# Possible wing injury



## darthkrallt (Aug 27, 2011)

I recently went away for about a week, leaving my 9 year old male whitefaced cockatiel, Grape, in the care of a relative. When I returned, he was missing most of his flight feathers on his left wing- I assume from a night fright as I found several of them in the cage area. He has been having trouble flying, and after a few crashes he's not trying to fly around anymore except for very short distances (he's normally fully flighted). 

Getting to today, I gave him a shower, and afterwards he got startled, and tried to take a short flight while still damp (this was about 1.5 hours ago). He was making the little annoyed squeak that comes when you touch a sensitive pin feather, and lost his last flight feather that had been growing in on the left side, and twisted around one of his secondary coverts on the same wing. He was drooping the wing and flipping it out oddly. The covert has fallen out, and he's preening the wing normally now as he's sitting on my elbow, but I'm still worried.
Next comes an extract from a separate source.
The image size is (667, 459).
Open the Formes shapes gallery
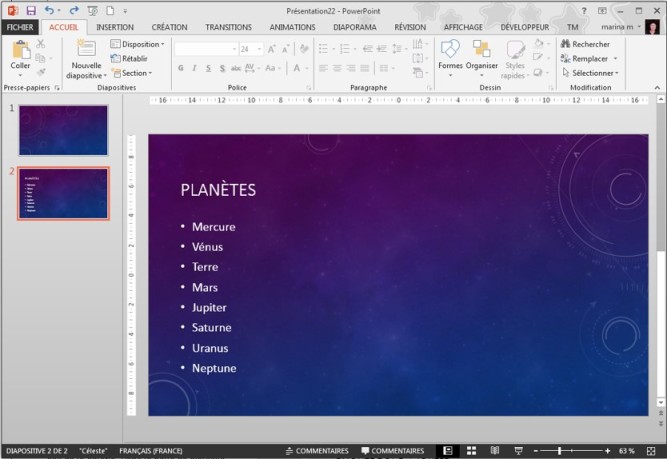pyautogui.click(x=450, y=52)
Should I take him into a vet to get it checked out?

Here's a picture of his drooping wing:


----------



## srtiels (May 1, 2009)

Very gently and carefully feel the wing from the shoulder to the tip of the wing to make sure it feel normal (use the other wing for comparison) to make sure he does not have a fracture or broken bone.
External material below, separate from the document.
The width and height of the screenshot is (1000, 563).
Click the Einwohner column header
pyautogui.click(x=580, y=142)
If you feel any abnormalties you might want to visit a vet.


----------



## morla (Aug 15, 2011)

Poor thing. I hope its not broken!


----------



## tielfan (Aug 31, 2008)

He was probably bothered by the loose feathers that have now fallen out. If he continues to act normal he's probably OK.


----------



## koky (Aug 22, 2011)

i think if he got a injury she will be quite and puffed..cox mine got a wing injury when she came here first..we saw blood under her wing..she was still and pufffed up..we took her to a clinic here. luckily she got better... i think he probably will show the signs of sickness if he is injured.


----------



## darthkrallt (Aug 27, 2011)

Thank you for your advice everyone! He seems to be doing fine, and didn't make more than an annoyed fuss at his wings being touched.


----------